Task statement
Output word for word the lines from the one with "The height and" to the final line of the data, both ends included, but skip the pictures.

_ _ _ _

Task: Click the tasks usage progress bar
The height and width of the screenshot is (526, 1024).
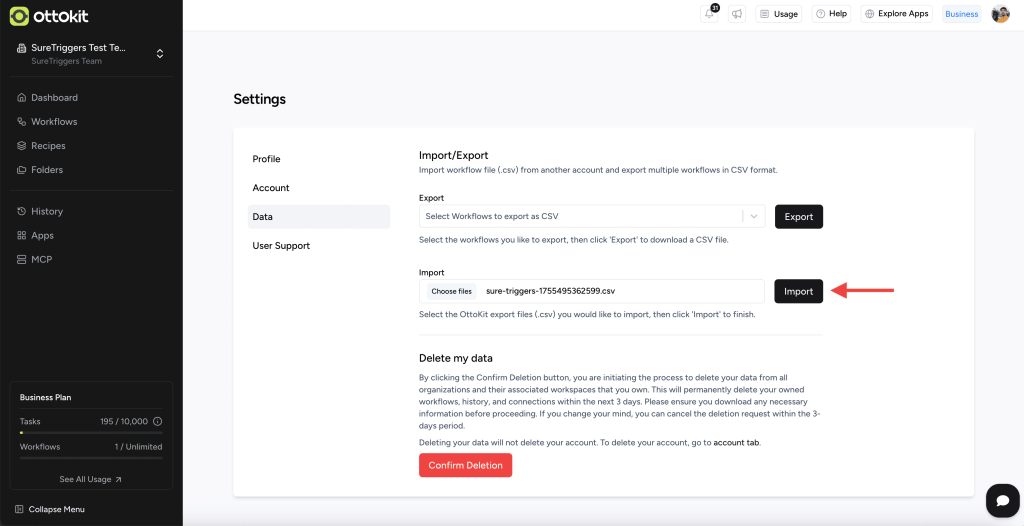Action: coord(91,433)
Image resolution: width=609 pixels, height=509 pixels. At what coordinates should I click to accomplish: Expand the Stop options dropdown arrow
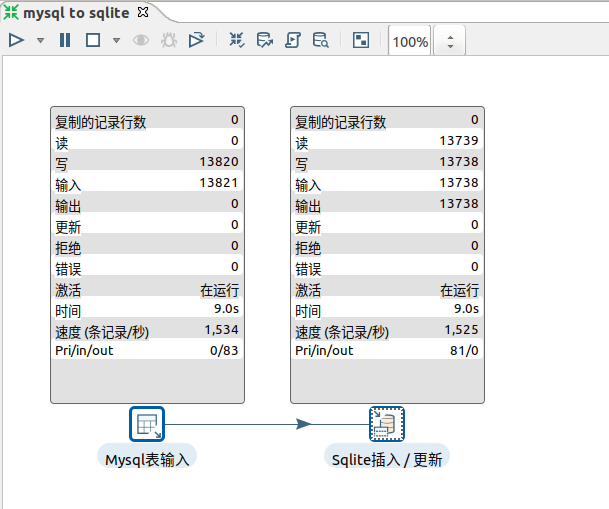point(116,41)
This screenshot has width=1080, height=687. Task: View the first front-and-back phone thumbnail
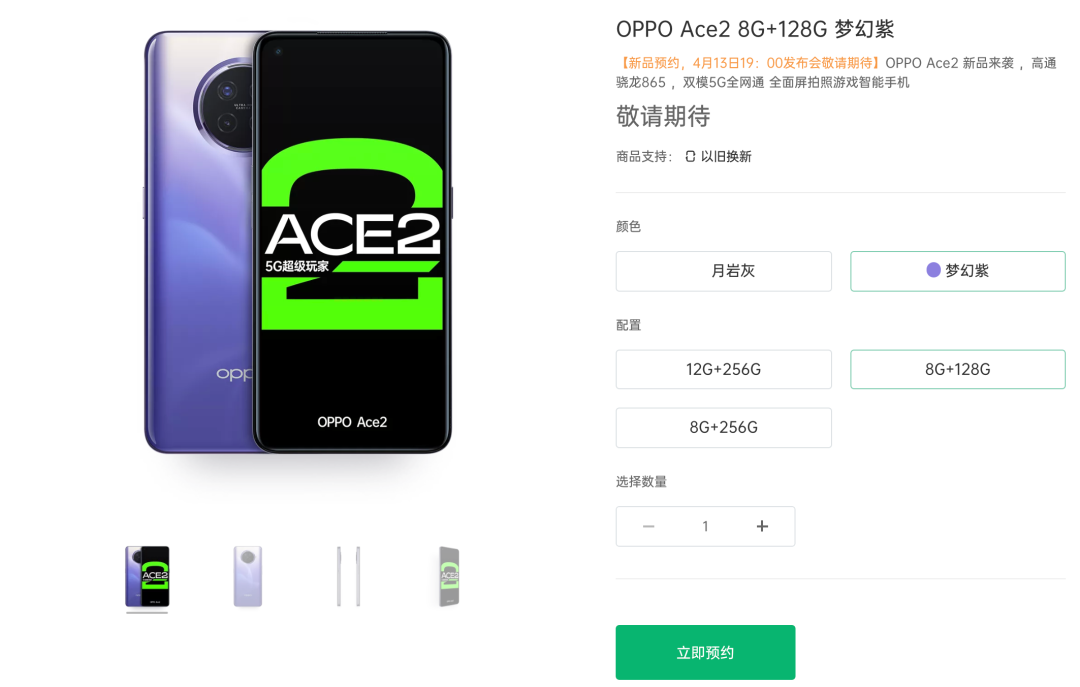[147, 577]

_ _ _ _

Task result
The height and width of the screenshot is (526, 1024).
Action: coord(91,433)
Image resolution: width=609 pixels, height=509 pixels. At what coordinates should I click to accomplish: Expand the Stop options dropdown arrow
point(116,41)
This screenshot has width=1080, height=687. Task: View the first front-and-back phone thumbnail
[147, 577]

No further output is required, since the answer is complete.